> _Consigne donnée_
Filtrez les lignes ci-dessous en recopiant chacune de celles qui contiennent le mot « screenshot ». Tenez compte des majuscules et des minuscules.

> _Matériel de travail_

----------

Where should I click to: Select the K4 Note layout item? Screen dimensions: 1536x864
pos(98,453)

----------

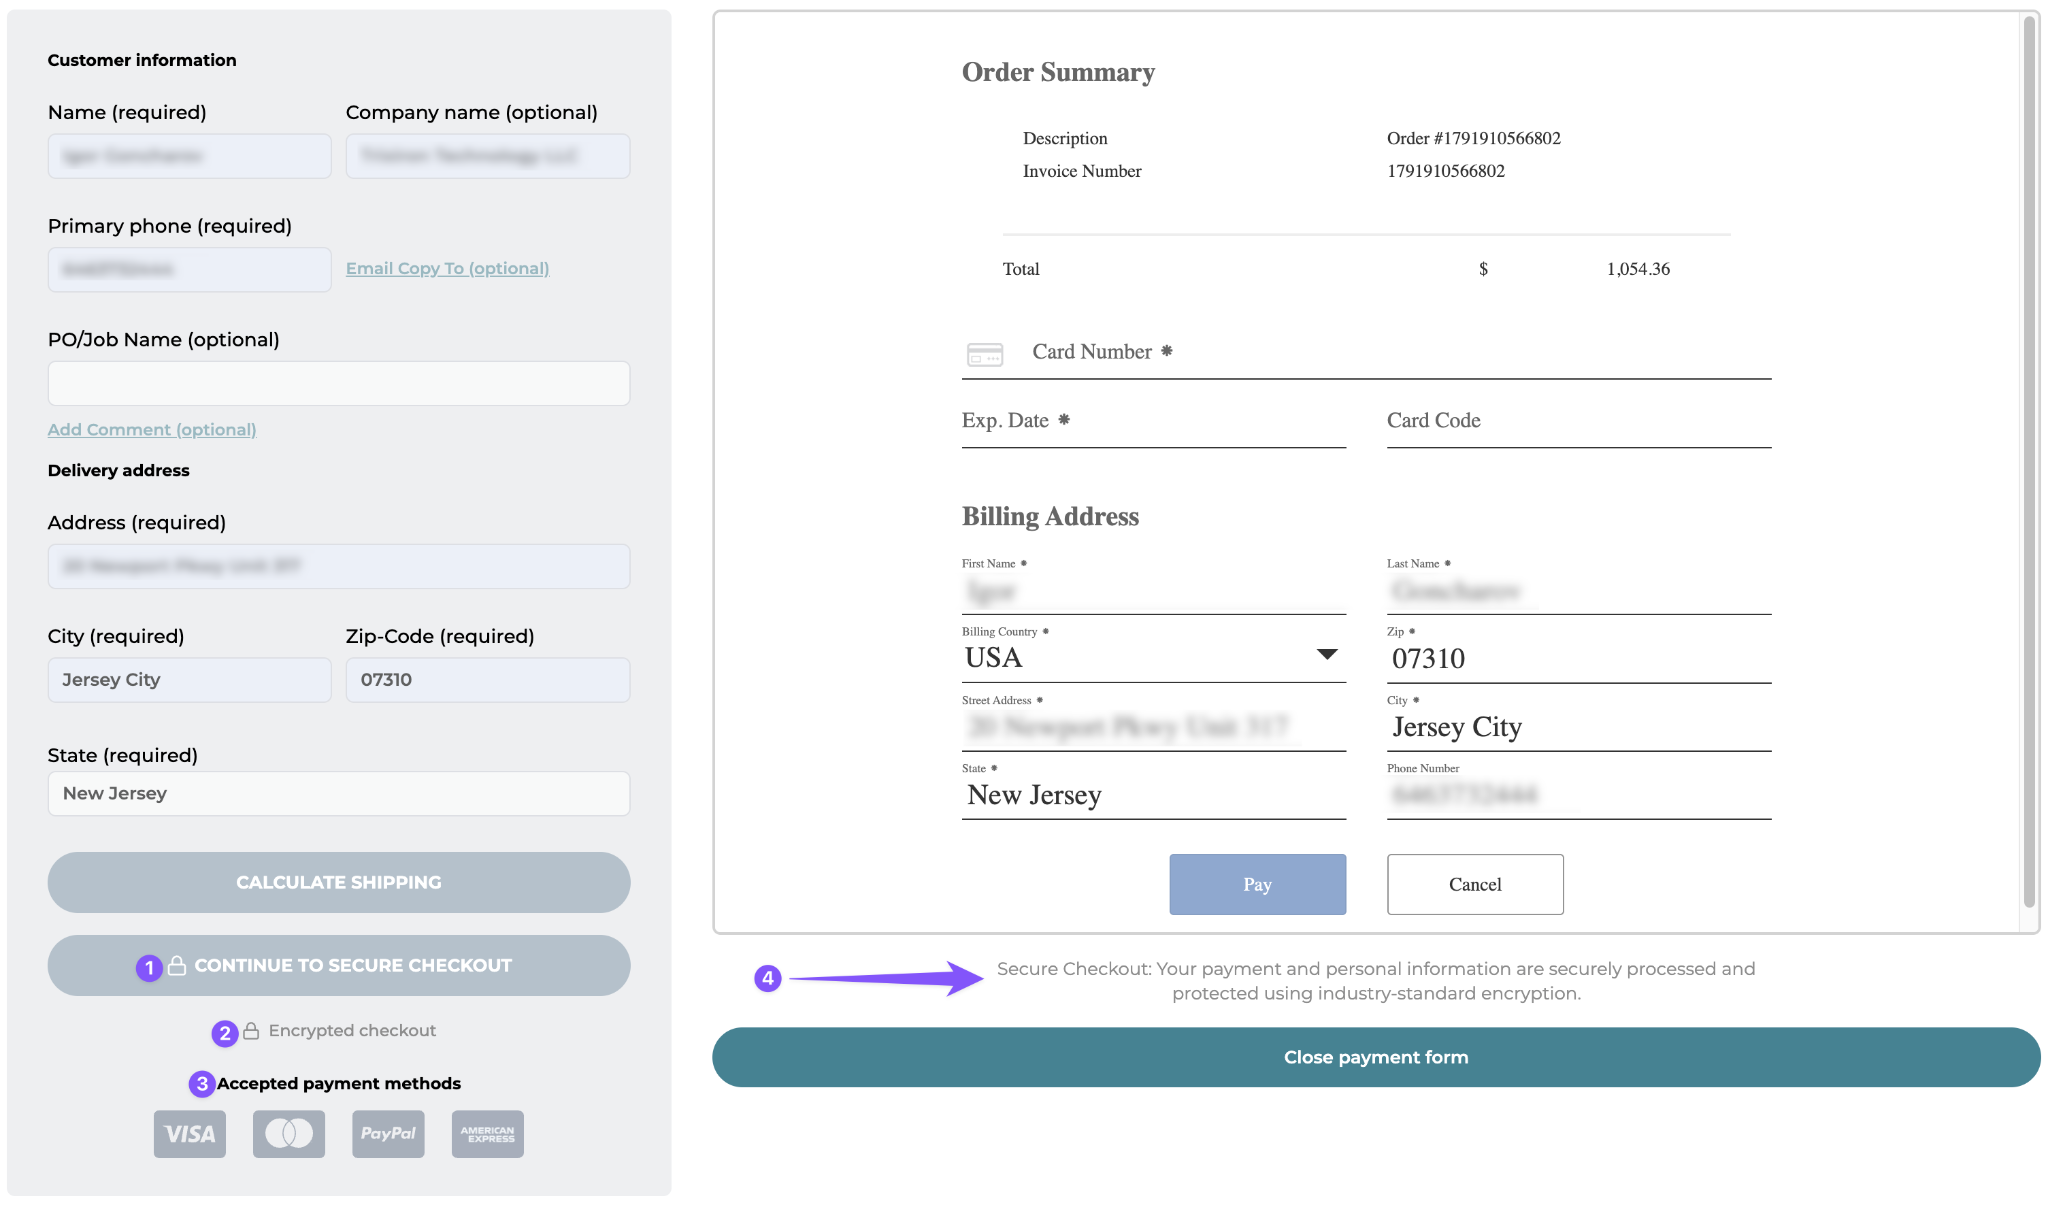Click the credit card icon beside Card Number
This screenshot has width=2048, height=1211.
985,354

----------

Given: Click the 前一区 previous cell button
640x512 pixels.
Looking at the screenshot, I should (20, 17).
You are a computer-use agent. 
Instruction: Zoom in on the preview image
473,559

----------

> _Exercice corrigé_
This screenshot has width=2048, height=1211.
Looking at the screenshot, I should (20, 17).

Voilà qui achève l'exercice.